The Chinese Boxer is outrageously violent and over the top, but it’s great fun! 88 Films new Blu-ray is a must-have for genre fans.

Plot: A thug and his hired help from japan destroy a Chinese martial arts studio in order to have the run of the town, but the last surviving student from the school vows revenge!

Review: Lei Ming (Jimmy Wang Yu, later the star of The Man From Hong Kong) has a bright future ahead of him: He is his martial arts teacher’s favorite pupil, and he plans of courting and then marrying his teacher’s only daughter. But something terrible happens: A former student of the master comes along with three hired Japanese karate masters and they collectively decimate the martial arts school and kill or maim everyone – including the teacher – in a massacre. Lei Ming is completely and totally knocked out for days, with a severe head wound, and when he wakes up, the teacher’s daughter doesn’t even need to tell him what happened … he knows in his guts that the school failed to protect the master. Vowing revenge, Lei Ming recuperates and undergoes a vigorous karate training and puts his body under a torturous regime of discipline, and when he’s ready he dons a mask on and systematically dismantles the gambling and thuggish empire the villains have built now that there is no one to protect the town. When the scum realize that they’re being hunted, they hire two samurai warriors to challenge the masked avenger, but they’re no match for Lei Ming, who has become a master in his own right! The showdown will be immense!

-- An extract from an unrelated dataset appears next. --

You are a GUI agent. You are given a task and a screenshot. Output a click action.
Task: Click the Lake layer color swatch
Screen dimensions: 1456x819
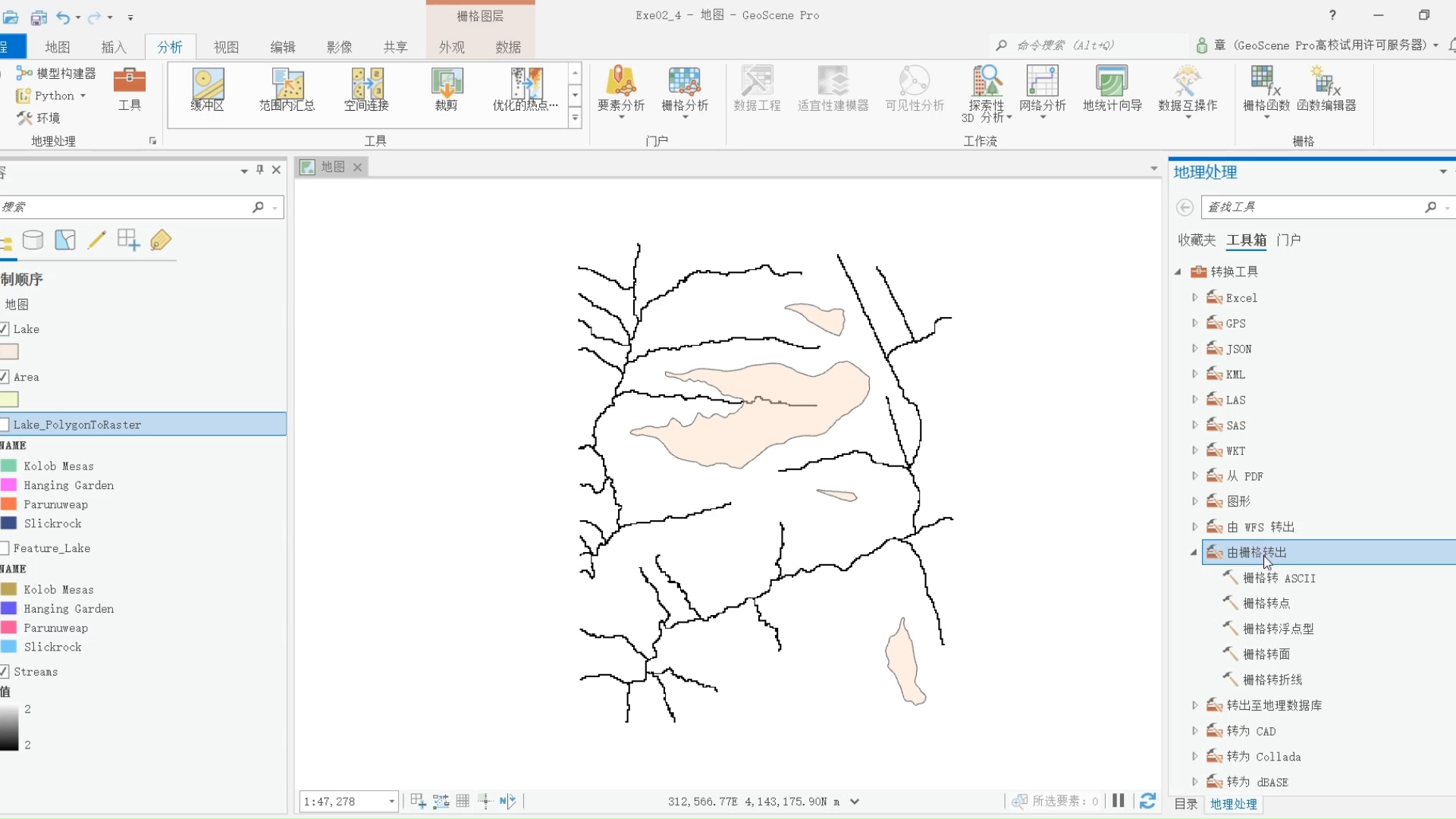coord(9,352)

A solid (and chilly, as it’s set in the wintertime) gunslinger-type western of a kung fu movie, The Chinese Boxer is outrageously violent and over the top, but it’s great fun! Wang Yu, though somewhat slight in build, makes a good hero in the film, and the villains are particularly nasty, and the film doesn’t shy away from depicting rape, degradation, and violence at a high level, with gore, eye gouging, and decapitations aplenty. Wang Yu also directed this Shaw Brothers production, and fans of the genre will love it.

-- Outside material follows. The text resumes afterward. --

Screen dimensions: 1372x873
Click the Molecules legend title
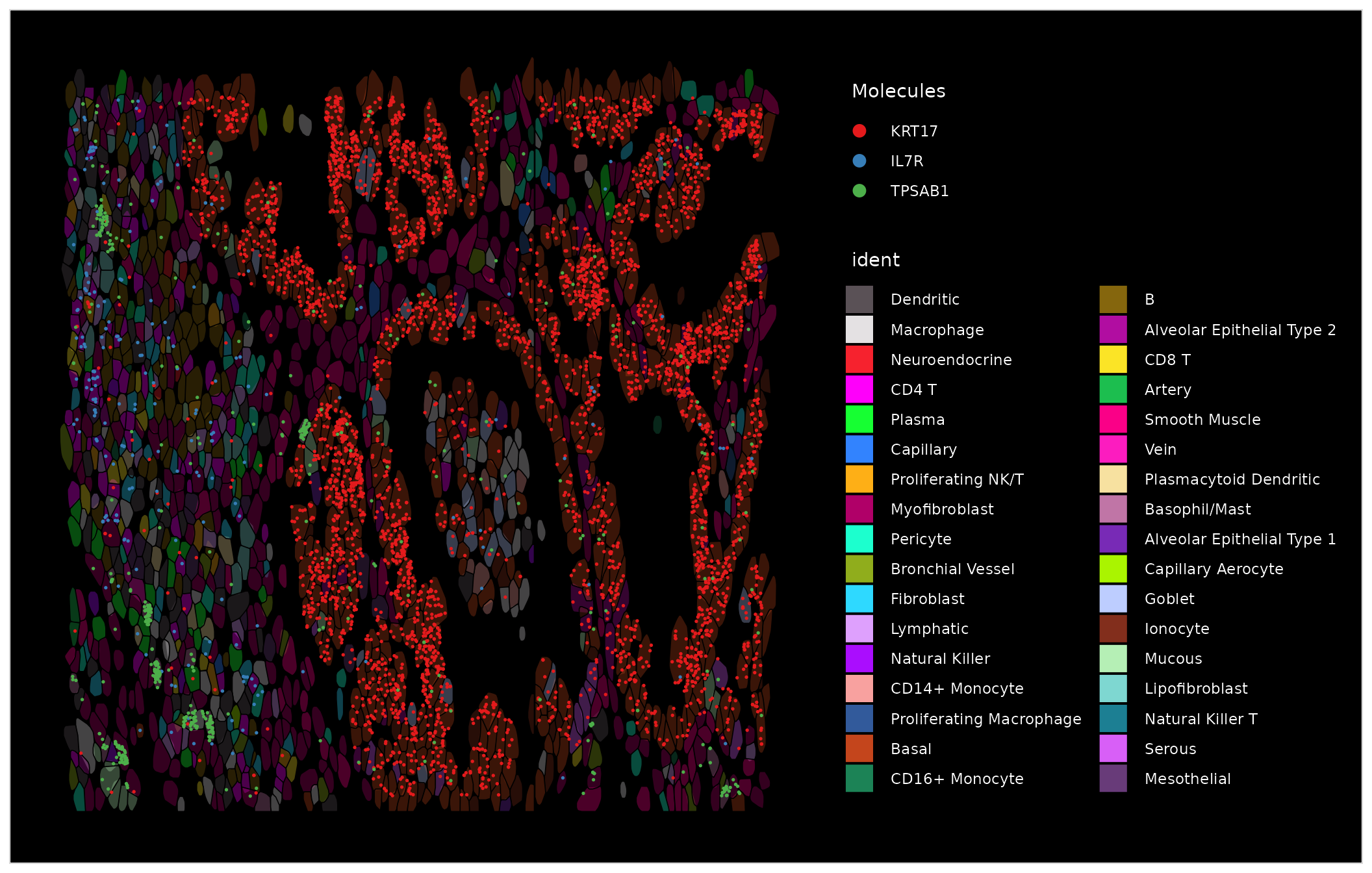[898, 91]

88 Films recently released a premium Blu-ray edition of The Chinese Boxer as part of their “Asia Collection” line (this one is #27 in the series), and it’s an outstanding release. The presentation is more than satisfactory with a nice high definition transfer, and the limited edition package comes with a fold out poster, a booklet, a slipcover (alternate artwork is also included), an audio commentary, interviews, trailers, and more. Add this one to the collection!